In December last year, the Medical Specialist Group (MSG) was critical of the Guernsey Competition and Regulatory Authority (GCRA) for imposing the fine when it had already lodged an appeal against the initial finding of anti-competitive behaviour.
“We are…extremely disappointed that the GCRA has chosen to impose this fine when we have already lodged an appeal to the Royal Court against its original ruling in order to protect the emergency and elective health care we provide to islanders,” said Dr Gary Yarwood of the MSG at the time.
“We will now need to expend time, effort and legal fees on challenging this punitive action at a time when we are working flat out to care for our patients as the omicron phase of this global pandemic continues.”
The time, effort and legal fees continued yesterday when the parties were in court to devise a timeline and make other preparations for the appeal hearing.
Pictured: The MSG was handed a penalty of £1,532,590 for infringing laws on anti-competitive business practices.
The MSG was represented by Advocate Elaine Gray. The GCRA was represented by Advocate Mark Ferbrache.
The Bailiff, Richard McMahon, advised the Advocates to come to an agreement on how the appeal hearing in open court could deal with confidential information contained in letters submitted by the Medical Specialist Group.

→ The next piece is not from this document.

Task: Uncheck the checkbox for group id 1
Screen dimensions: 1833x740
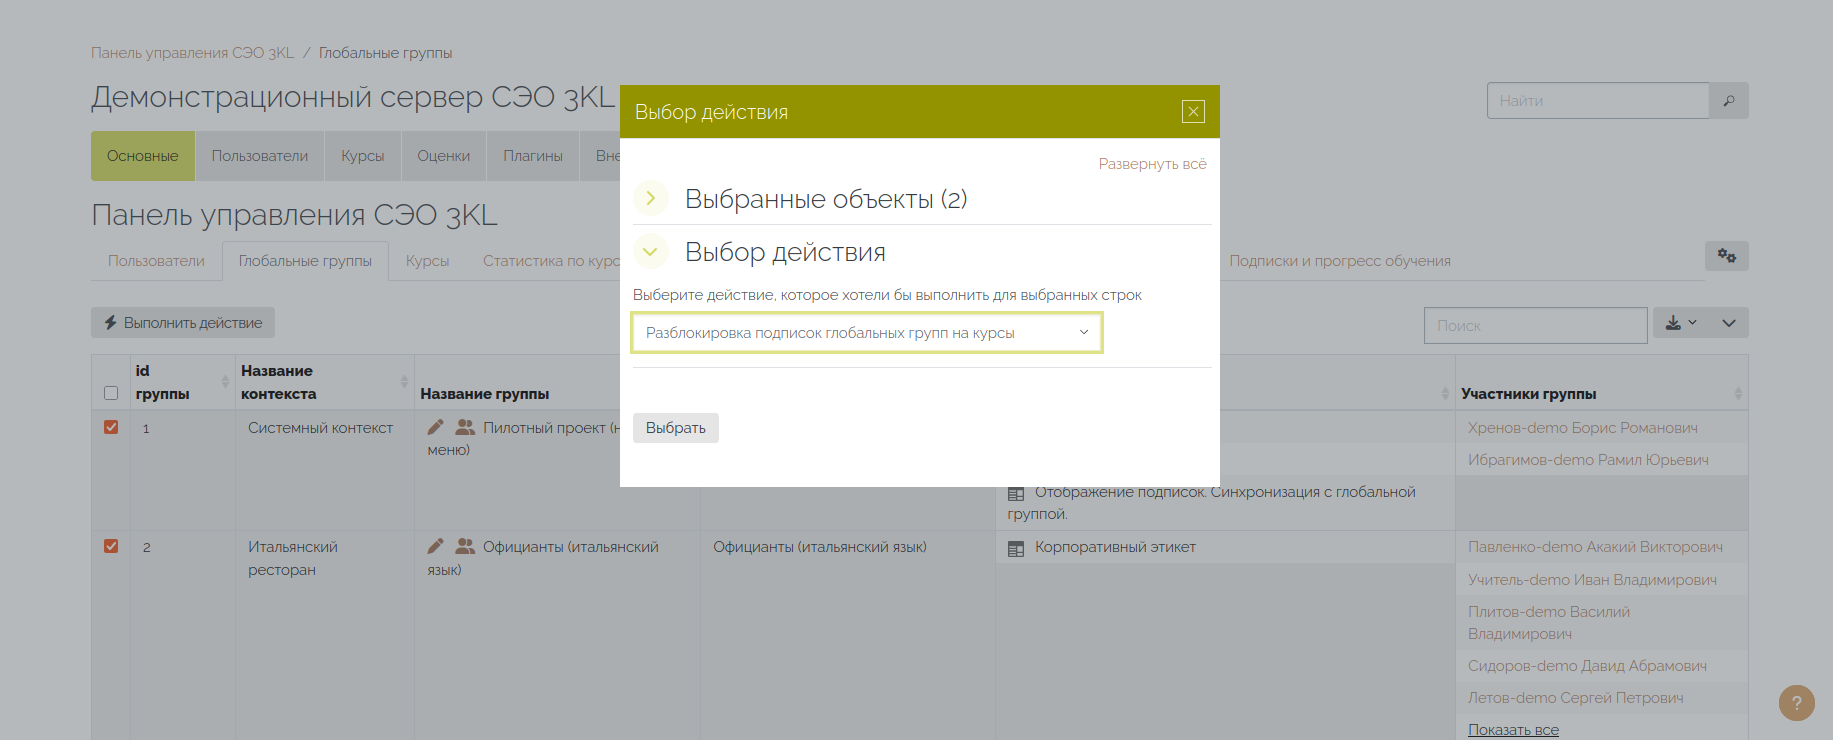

The appeal hearing on 30 March will deal with both the initial finding against the MSG and the consequential fine handed out by the GCRA.
The initial finding by the GCRA against the MSG was announced in September last year.

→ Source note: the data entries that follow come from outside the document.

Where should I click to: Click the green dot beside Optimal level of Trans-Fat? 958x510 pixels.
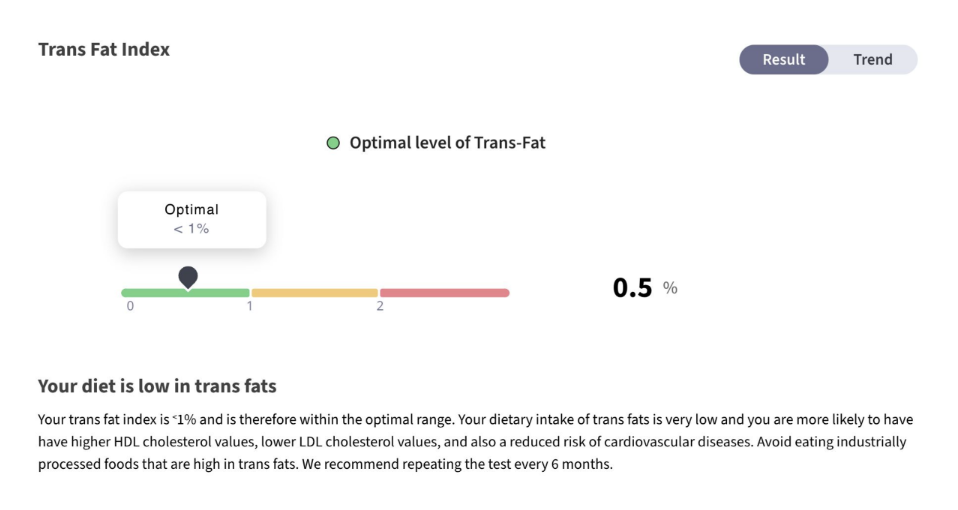tap(333, 143)
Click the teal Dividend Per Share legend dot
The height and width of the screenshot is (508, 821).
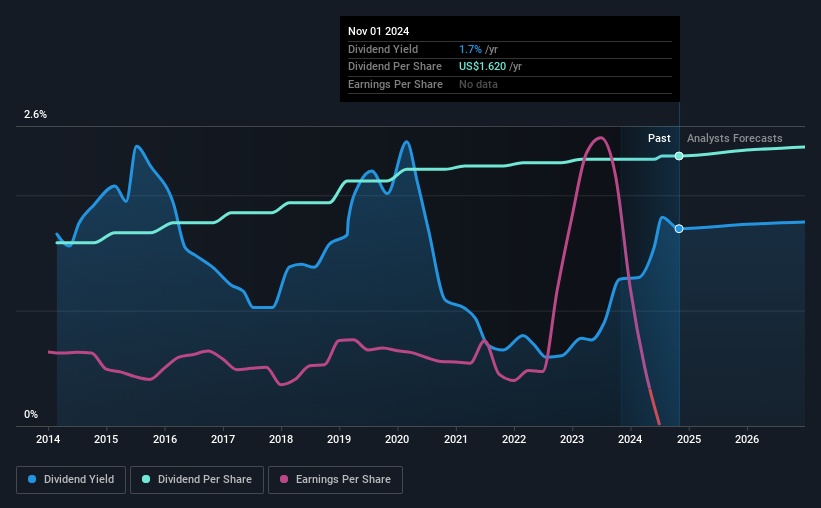coord(146,479)
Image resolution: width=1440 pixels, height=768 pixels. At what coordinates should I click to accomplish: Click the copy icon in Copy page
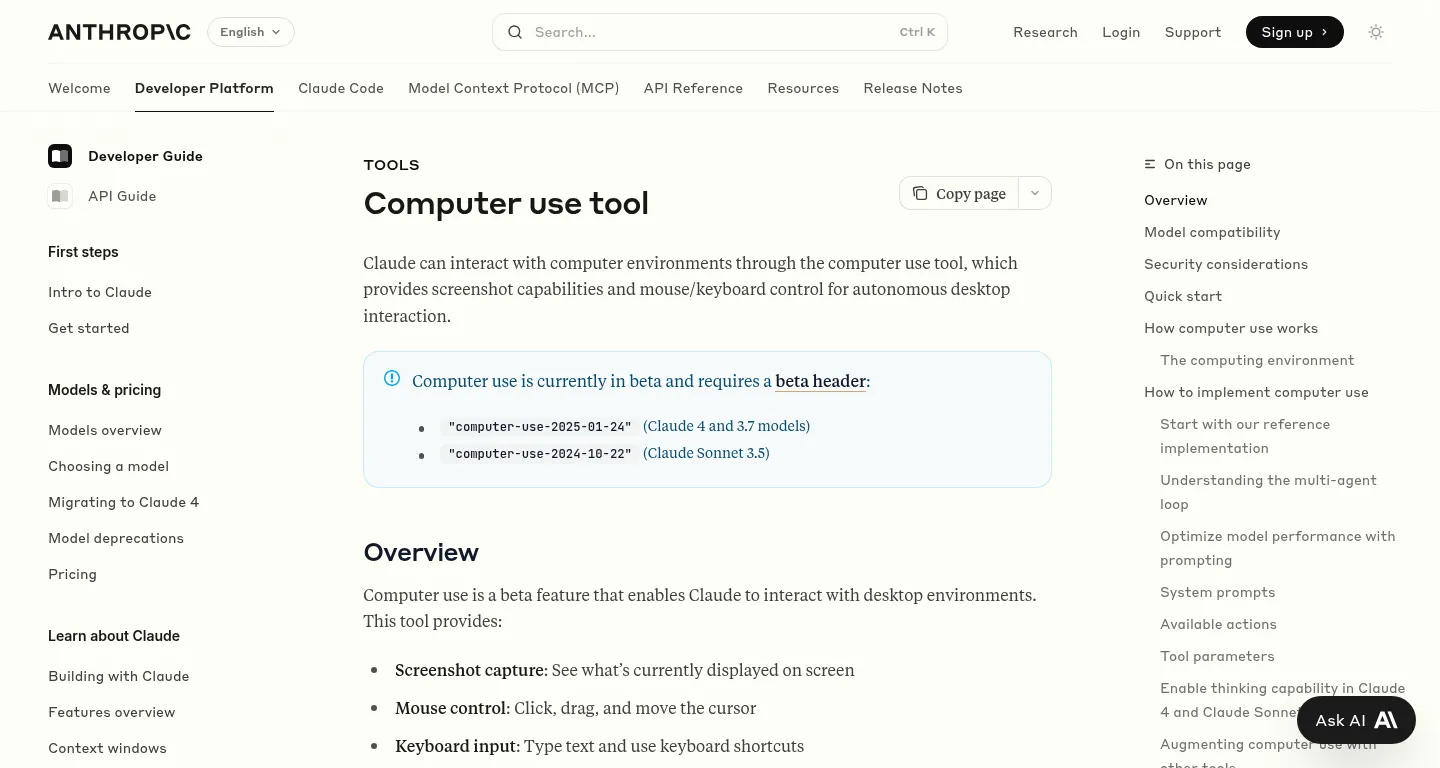tap(920, 193)
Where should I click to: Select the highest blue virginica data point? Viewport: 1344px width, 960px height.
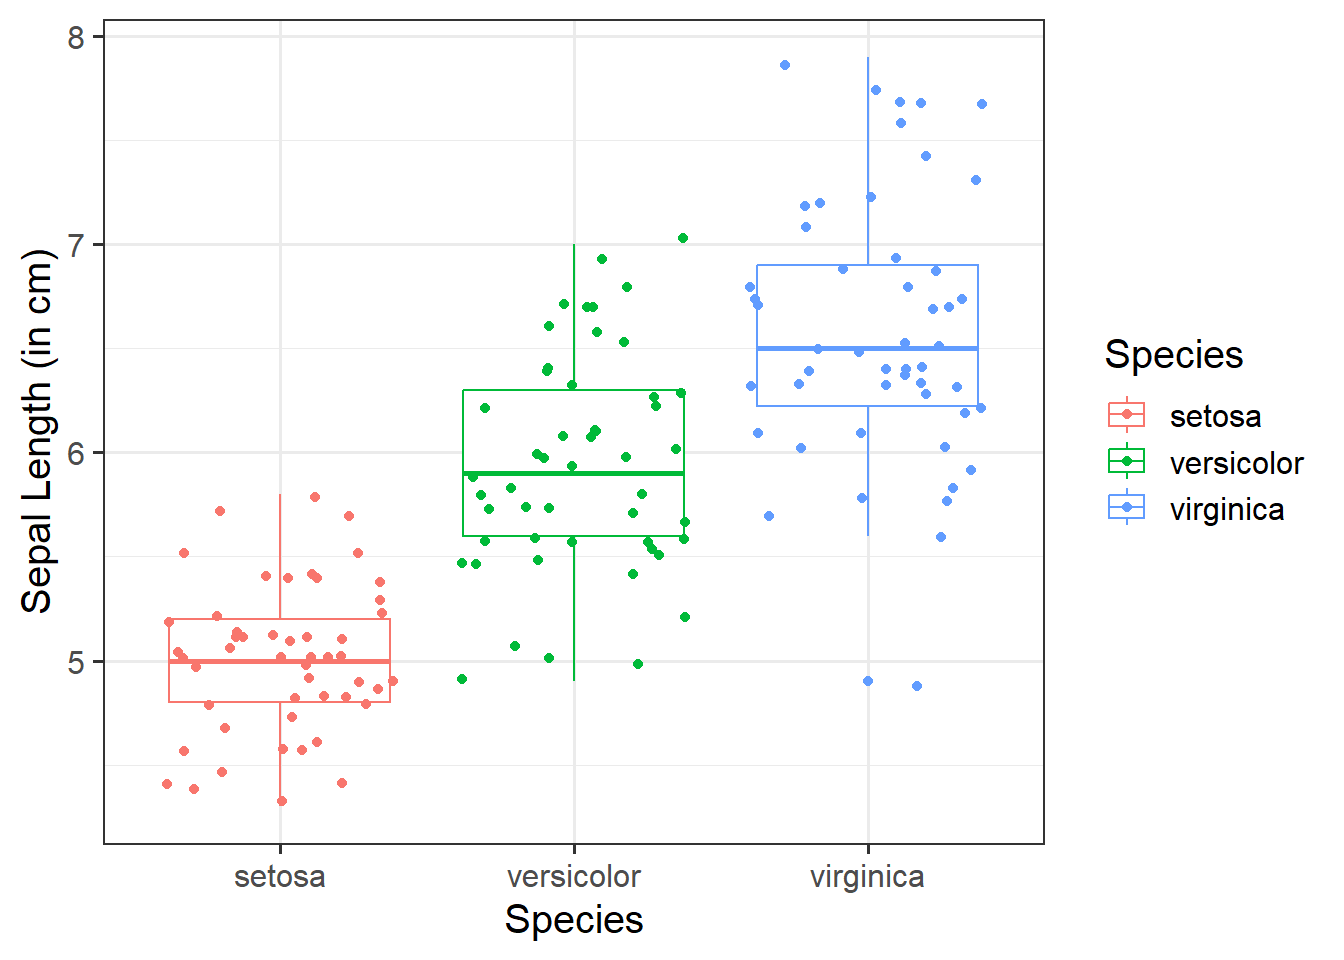(785, 65)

The GCRA said the MSG had infringed the law by imposing restrictions on its consultants which stopped them from practicing medicine in Guernsey for up to five years after leaving the practice.
Pictured: The MSG and the GCRA will return to court on 30 March for the appeal hearing.
In Guernsey competition law, non-compete clauses are allowed only if absolutely necessary. The GCRA said the MSG provided no evidence to show why its non-compete clause was necessary.
The GCRA argued that the clause could limit healthcare choices to the public and increase waiting times and prices.
The £1.5million penalty was calculated by determining 10% of the MSG’s annual turnover and multiplying it by the number of years for which it had been infringing the law.
The GCRA then increased the penalty by another 10% for a series of aggravating factors, including the MSG requesting a consultant to withdraw concerns which first alerted the GCRA to the practices which it found infringed the law.
The MSG was critical of the decision at the time and said the GCRA’s conclusions were “flawed and deeply unattractive”.